* Task material *

• • • • •

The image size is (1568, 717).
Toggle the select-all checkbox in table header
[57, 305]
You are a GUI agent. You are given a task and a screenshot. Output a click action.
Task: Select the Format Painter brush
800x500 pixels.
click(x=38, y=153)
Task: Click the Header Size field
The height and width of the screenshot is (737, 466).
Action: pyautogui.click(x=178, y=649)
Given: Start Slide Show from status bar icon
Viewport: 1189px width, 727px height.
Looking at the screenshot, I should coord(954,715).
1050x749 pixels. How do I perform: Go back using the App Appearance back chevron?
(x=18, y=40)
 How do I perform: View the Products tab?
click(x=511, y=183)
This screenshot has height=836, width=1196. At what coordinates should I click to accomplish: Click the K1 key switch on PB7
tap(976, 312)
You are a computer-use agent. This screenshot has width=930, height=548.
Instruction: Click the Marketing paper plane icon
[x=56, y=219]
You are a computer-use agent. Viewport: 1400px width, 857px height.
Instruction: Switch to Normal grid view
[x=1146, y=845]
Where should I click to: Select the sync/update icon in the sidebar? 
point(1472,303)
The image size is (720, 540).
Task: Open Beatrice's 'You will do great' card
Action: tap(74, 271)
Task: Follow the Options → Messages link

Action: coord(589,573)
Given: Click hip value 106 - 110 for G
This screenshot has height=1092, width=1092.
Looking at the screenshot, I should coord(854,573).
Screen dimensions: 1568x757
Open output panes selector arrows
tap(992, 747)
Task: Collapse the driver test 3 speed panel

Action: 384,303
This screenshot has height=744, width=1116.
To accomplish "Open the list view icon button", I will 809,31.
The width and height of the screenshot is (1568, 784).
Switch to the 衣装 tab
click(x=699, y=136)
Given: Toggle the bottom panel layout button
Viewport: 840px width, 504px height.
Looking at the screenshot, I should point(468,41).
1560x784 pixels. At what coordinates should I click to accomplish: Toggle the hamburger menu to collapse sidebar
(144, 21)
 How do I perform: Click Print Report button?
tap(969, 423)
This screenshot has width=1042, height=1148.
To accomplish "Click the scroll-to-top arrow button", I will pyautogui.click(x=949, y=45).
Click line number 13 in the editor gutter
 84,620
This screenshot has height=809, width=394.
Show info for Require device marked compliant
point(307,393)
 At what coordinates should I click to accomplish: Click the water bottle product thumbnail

• • • • •

* Goal *
Format all of the data above as a Markdown table with two columns, Row and Line. Each non-blank line gets its own row, numbered in order, and blank lines are left out.

* Correct answer *
| Row | Line |
|---|---|
| 1 | The image size is (1568, 717). |
| 2 | Toggle the select-all checkbox in table header |
| 3 | [57, 305] |
| 4 | You are a GUI agent. You are given a task and a screenshot. Output a click action. |
| 5 | Task: Select the Format Painter brush |
| 6 | 800x500 pixels. |
| 7 | click(x=38, y=153) |
| 8 | Task: Click the Header Size field |
| 9 | The height and width of the screenshot is (737, 466). |
| 10 | Action: pyautogui.click(x=178, y=649) |
| 11 | Given: Start Slide Show from status bar icon |
| 12 | Viewport: 1189px width, 727px height. |
| 13 | Looking at the screenshot, I should coord(954,715). |
| 14 | 1050x749 pixels. How do I perform: Go back using the App Appearance back chevron? |
| 15 | (x=18, y=40) |
| 16 |  How do I perform: View the Products tab? |
| 17 | click(x=511, y=183) |
| 18 | This screenshot has height=836, width=1196. At what coordinates should I click to accomplish: Click the K1 key switch on PB7 |
| 19 | tap(976, 312) |
| 20 | You are a computer-use agent. This screenshot has width=930, height=548. |
| 21 | Instruction: Click the Marketing paper plane icon |
| 22 | [x=56, y=219] |
| 23 | You are a computer-use agent. Viewport: 1400px width, 857px height. |
| 24 | Instruction: Switch to Normal grid view |
| 25 | [x=1146, y=845] |
| 26 | Where should I click to: Select the sync/update icon in the sidebar?  |
| 27 | point(1472,303) |
| 28 | The image size is (720, 540). |
| 29 | Task: Open Beatrice's 'You will do great' card |
| 30 | Action: tap(74, 271) |
| 31 | Task: Follow the Options → Messages link |
| 32 | Action: coord(589,573) |
| 33 | Given: Click hip value 106 - 110 for G |
| 34 | This screenshot has height=1092, width=1092. |
| 35 | Looking at the screenshot, I should coord(854,573). |
| 36 | Screen dimensions: 1568x757 |
| 37 | Open output panes selector arrows |
| 38 | tap(992, 747) |
| 39 | Task: Collapse the driver test 3 speed panel |
| 40 | Action: 384,303 |
| 41 | This screenshot has height=744, width=1116. |
| 42 | To accomplish "Open the list view icon button", I will 809,31. |
| 43 | The width and height of the screenshot is (1568, 784). |
| 44 | Switch to the 衣装 tab |
| 45 | click(x=699, y=136) |
| 46 | Given: Toggle the bottom panel layout button |
| 47 | Viewport: 840px width, 504px height. |
| 48 | Looking at the screenshot, I should point(468,41). |
| 49 | 1560x784 pixels. At what coordinates should I click to accomplish: Toggle the hamburger menu to collapse sidebar |
| 50 | (144, 21) |
| 51 |  How do I perform: Click Print Report button? |
| 52 | tap(969, 423) |
| 53 | This screenshot has width=1042, height=1148. |
| 54 | To accomplish "Click the scroll-to-top arrow button", I will pyautogui.click(x=949, y=45). |
| 55 | Click line number 13 in the editor gutter |
| 56 |  84,620 |
| 57 | This screenshot has height=809, width=394. |
| 58 | Show info for Require device marked compliant |
| 59 | point(307,393) |
| 60 |  At what coordinates should I click to accomplish: Click the water bottle product thumbnail |